• Material for this task
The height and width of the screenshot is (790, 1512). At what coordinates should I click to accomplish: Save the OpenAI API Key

==

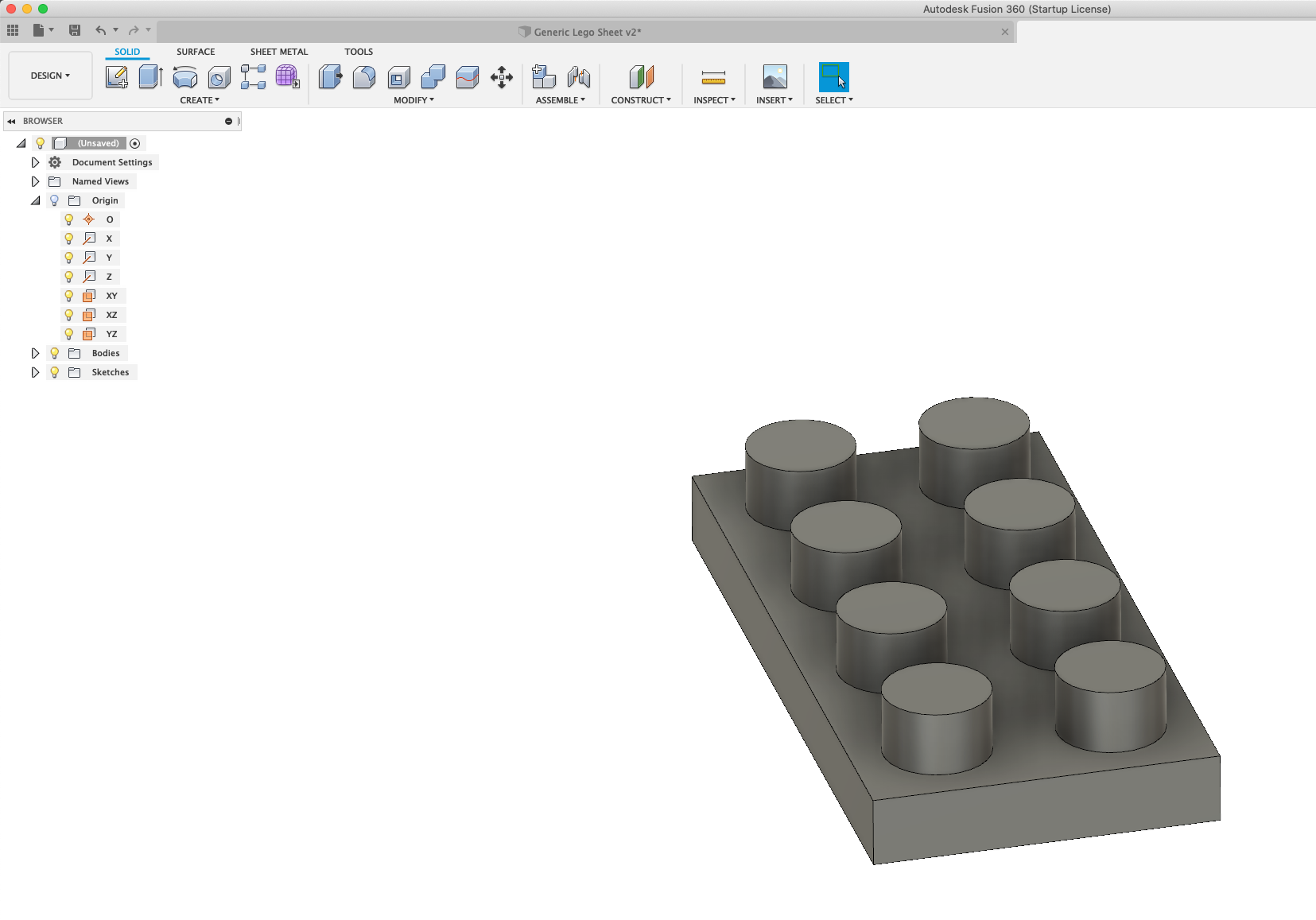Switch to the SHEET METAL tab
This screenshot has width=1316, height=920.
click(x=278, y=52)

...

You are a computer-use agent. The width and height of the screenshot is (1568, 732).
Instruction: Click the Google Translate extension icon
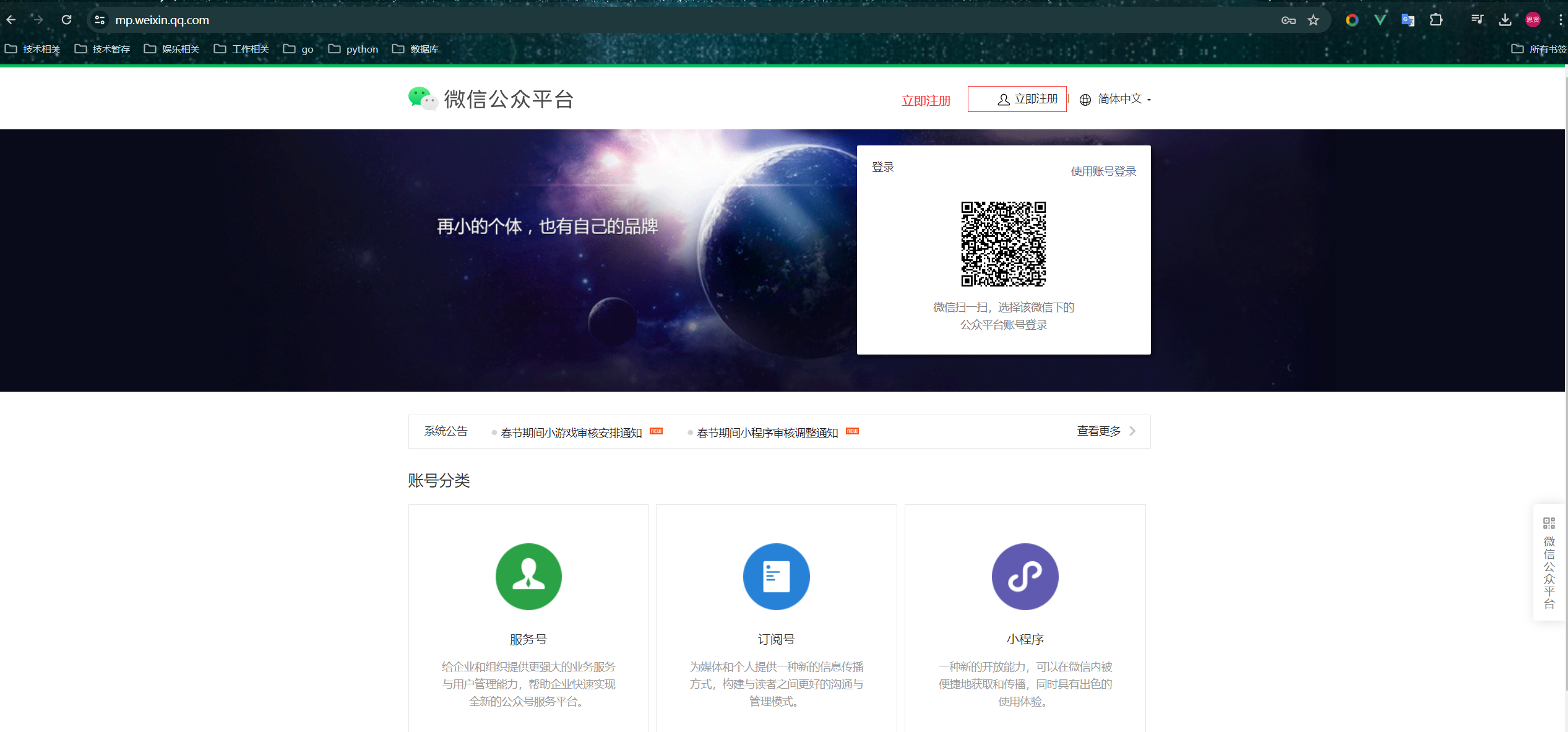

• Your assignment
Please give an exact copy of the entries above, from the line with "You are a computer-use" down to the line with "Instruction: Click the", inclusive, and nothing else.

• Answer to this task
You are a computer-use agent. The width and height of the screenshot is (1568, 732).
Instruction: Click the Google Translate extension icon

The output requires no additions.